AJ Student Prize 2023: Loughborough University

The two students selected for the AJ Student Prize by Loughborough University

About the School of Architecture, Building and Civil Engineering

Location Loughborough | Courses BArch, MArch | Head of school Robert Schmidt III | Full-time tutors 12 | Part-time tutors 14 | Students 240 | Staff to student ratio 1:10

Undergraduate

Lily Taamallah

Course BArch
Studio/unit brief AAA – Architecture in the Anthropocene Age
Project title Reclaiming the Domestic: A Centre for Making

Project description This project merges the rich history of women’s labour with the urgent need for gender equality through the construction of a transformative experience to uplift and honour women’s craftsmanship, resilience, and creative spirit. It includes a theatre where the memory of female ammunition workers in Woolwich is upheld and celebrated; a factory where the idea of women’s craftsmanship is renewed in a contemporary setting; a sanctuary offering a space for therapy and rest during the day; and a shelter for protection and support at night or during crisis.

Tutor citation Lily’s work exemplifies a committed socio-political conscience, deployed with bold, stimulating yet sensitive design solutions that tackle the issue of gender inequality within the envelope of a sophisticated and welcoming architectural language.
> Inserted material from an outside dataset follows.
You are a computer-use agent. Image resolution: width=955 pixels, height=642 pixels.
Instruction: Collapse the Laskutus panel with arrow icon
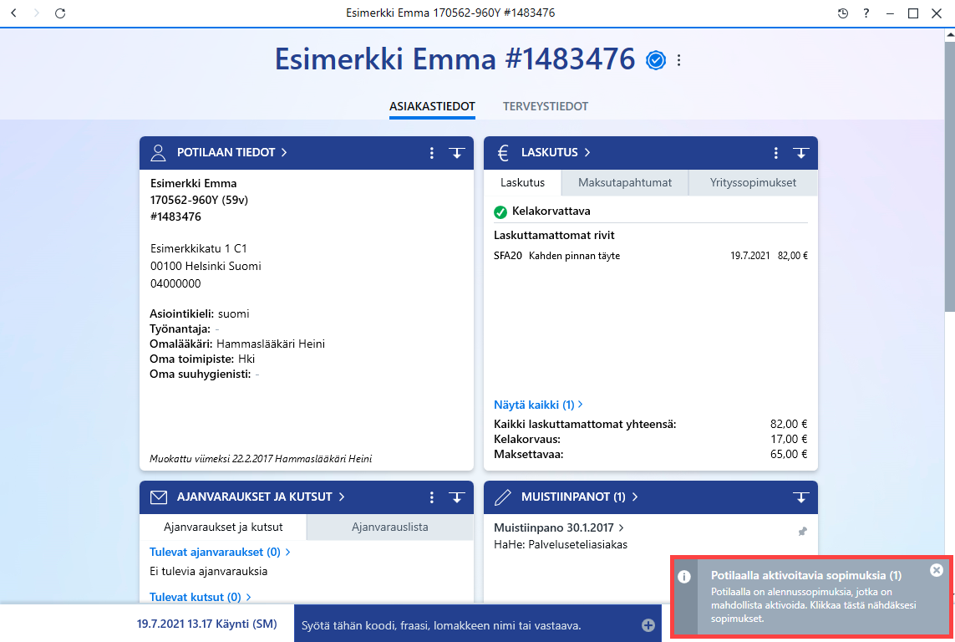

Matyas Gutai

Postgraduate

Daniel Jordan

Course MArch
Studio/unit brief The Architect Entrepreneur (DSM2)
Project title The Phyto-Factory

Project description The Phyto-Factory is a mixed-use factory based in Refshaleøen, a heavily contaminated area of reclaimed post-industrial land near central Copenhagen. The project explores ‘urban phytoremediation’ – the process of using plants to remove toxic contaminants from the built environment. The project establishes a new urban forest, at the heart of which sits The Phyto-Factory, retrofitted within a historic shipbuilding warehouse to process timber and biomass as phytoremediation byproducts. The factory encompasses the urban forest as a key design driver, elevating spaces and walkways above the remediating factory floor. 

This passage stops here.